EXTRACTED ENTRIES: Begin

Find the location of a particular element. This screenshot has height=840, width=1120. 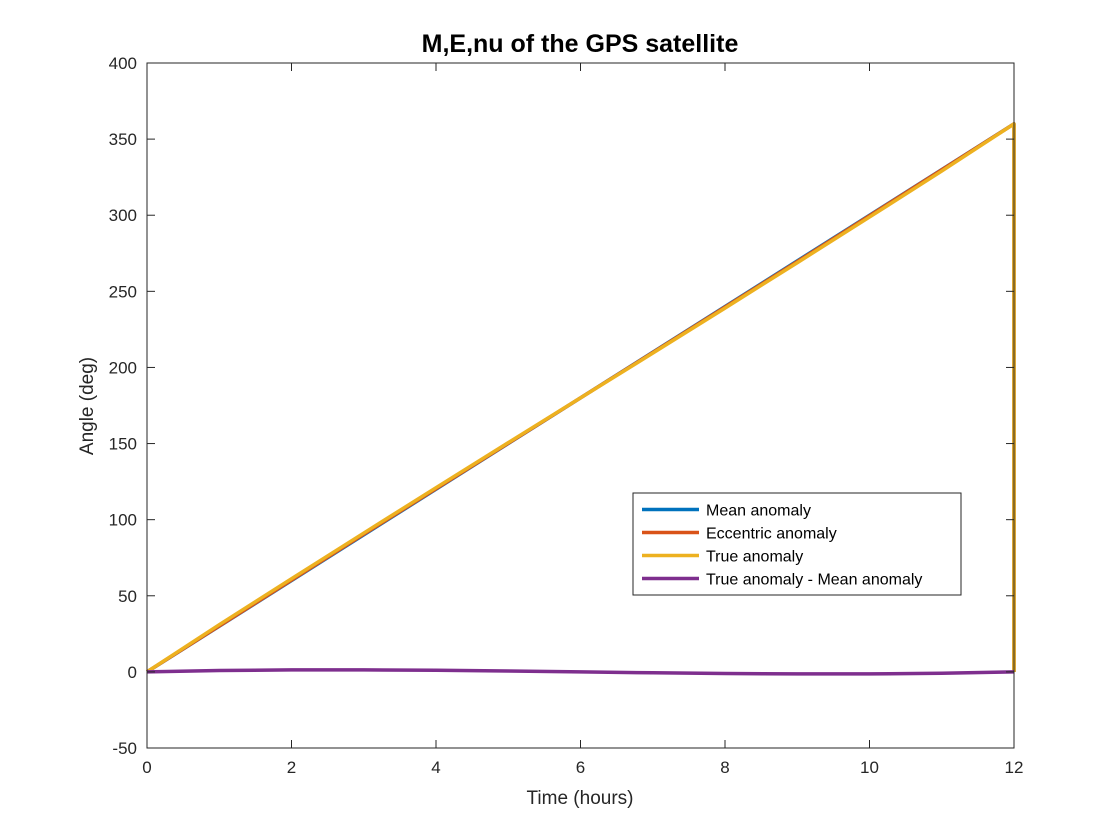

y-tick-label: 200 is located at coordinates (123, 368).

EXTRACTED ENTRIES: End
EXTRACTED ENTRIES: Begin

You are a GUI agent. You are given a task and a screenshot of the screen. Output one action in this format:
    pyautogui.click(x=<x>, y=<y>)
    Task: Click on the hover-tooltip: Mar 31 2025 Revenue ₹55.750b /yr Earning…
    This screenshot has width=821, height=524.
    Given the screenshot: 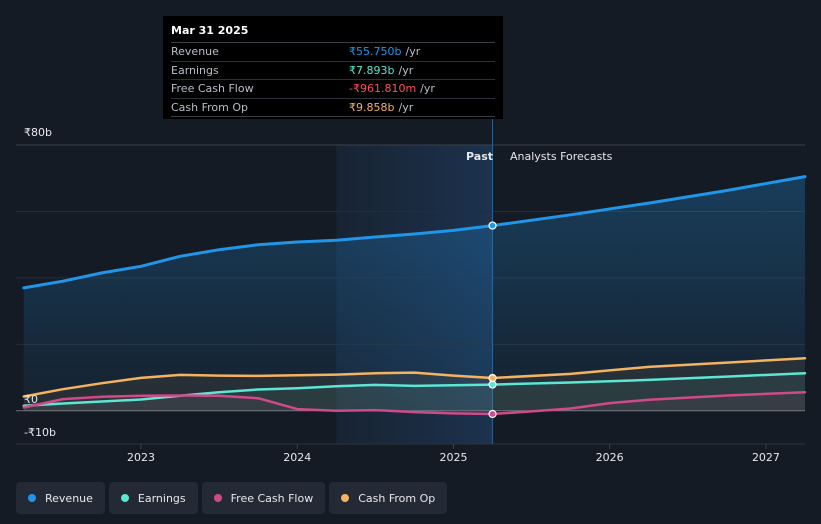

EXTRACTED ENTRIES: End

> [TASK]: Copy everything from the line containing "Find the location" down to the line containing "y-tick-label: 200 is", keeping each line exactly the same and leaving out the picture.

> [TASK OUTPUT]:
Find the location of a particular element. This screenshot has height=840, width=1120. 

y-tick-label: 200 is located at coordinates (123, 368).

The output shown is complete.